After all, that is the function of true science – not “science falsely so-called” to go through this great house we call the world and discover its treasures which God has laid up for those who love Him. Once we thought we were very clever when we wired our houses and were able to talk to our neighbors without going out-of-doors. We considered it an extraordinarily clever thing to send the voice along a copper wire-but now we have learned that all that was provided for long before we knew anything about it, and we are almost ashamed of our wires now; for we have discovered that God has provided a medium through which we may talk thousands of miles without any wires at all. And by and by, when we have learned to articulate more clearly, we may be our own broadcasting machine and may be able to talk from continent to continent, and who knows but from planet to planet? Thus richly has this world been furnished, so that nothing we need is lacking.

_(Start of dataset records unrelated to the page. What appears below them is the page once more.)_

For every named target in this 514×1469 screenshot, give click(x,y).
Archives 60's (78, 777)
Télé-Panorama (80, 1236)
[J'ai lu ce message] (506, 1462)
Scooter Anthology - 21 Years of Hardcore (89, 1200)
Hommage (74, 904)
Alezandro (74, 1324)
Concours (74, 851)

Would it not be strange if He had made every provision for our need in the material world and yet had made no provision for our spiritual requirements? The mariner has something by which to guide his course: He has the pole star. There is also that mysterious something which no one understands and which we call the magnetic pole, by which the compass is directed, making it possible for men to make their way across the trackless deep. In fact, in every realm of life God has set up standards by which man may be guided and his life directed. I say, how strange it would have been had He not provided for the requirements of the soul! But just as our gracious God has furnished the world and provided for all our material need, so in the Scripture He has stored away everything we require for our learning in order that we may be the men and women we should be. It was written “aforetime” by Divine order, and by Divine prescience every possible requirement of the soul has been anticipated and provided for in this wonderful Book.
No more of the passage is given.